- _WORK ORDER_
Search the entries for the line containing "Image resolution: width=922". Repeat it, then every line after it, exactly through the final line.

- _DATA SHOWN_
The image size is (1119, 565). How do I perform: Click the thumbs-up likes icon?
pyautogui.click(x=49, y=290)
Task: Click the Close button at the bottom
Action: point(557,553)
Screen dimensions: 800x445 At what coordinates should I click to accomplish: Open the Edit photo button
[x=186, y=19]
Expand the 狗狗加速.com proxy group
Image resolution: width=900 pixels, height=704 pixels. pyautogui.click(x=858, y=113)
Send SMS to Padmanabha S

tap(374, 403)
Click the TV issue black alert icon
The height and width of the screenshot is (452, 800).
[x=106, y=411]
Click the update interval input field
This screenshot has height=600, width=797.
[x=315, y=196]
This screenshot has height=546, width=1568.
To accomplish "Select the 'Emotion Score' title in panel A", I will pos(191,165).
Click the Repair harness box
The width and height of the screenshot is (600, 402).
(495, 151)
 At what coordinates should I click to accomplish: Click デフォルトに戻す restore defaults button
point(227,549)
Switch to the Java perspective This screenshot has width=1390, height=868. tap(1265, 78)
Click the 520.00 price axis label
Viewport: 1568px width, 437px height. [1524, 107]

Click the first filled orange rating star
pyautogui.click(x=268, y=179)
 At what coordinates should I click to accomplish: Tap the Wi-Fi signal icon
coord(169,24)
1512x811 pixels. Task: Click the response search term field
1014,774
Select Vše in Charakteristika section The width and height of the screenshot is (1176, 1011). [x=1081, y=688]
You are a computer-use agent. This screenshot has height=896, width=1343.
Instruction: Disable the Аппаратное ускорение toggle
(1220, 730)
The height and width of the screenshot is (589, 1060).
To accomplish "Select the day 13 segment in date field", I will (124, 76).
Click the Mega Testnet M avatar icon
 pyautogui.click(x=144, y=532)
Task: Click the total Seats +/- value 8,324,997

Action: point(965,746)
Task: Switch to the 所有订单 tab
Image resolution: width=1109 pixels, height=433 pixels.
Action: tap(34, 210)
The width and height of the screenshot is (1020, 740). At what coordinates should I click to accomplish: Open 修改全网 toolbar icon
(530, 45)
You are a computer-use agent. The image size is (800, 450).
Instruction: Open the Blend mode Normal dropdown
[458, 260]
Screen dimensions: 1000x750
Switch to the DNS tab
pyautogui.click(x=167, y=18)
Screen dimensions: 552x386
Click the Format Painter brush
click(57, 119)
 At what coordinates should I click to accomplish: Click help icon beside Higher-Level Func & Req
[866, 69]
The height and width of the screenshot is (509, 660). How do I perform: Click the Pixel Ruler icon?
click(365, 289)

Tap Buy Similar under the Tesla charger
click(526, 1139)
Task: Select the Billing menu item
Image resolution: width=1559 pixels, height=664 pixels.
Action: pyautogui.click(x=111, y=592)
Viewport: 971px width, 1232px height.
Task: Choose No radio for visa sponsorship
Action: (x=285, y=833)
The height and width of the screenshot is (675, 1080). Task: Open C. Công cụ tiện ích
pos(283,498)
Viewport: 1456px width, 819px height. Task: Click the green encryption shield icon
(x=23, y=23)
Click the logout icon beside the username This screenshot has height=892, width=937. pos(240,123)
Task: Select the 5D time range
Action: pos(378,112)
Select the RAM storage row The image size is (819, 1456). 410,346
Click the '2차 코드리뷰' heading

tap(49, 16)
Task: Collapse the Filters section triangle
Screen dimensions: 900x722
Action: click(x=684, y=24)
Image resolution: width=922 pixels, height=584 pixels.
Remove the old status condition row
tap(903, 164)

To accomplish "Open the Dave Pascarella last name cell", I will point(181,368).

- _SOLUTION FOR THIS PROBLEM_
Image resolution: width=922 pixels, height=584 pixels.
Remove the old status condition row
tap(903, 164)

To accomplish "Open the Dave Pascarella last name cell", I will point(181,368).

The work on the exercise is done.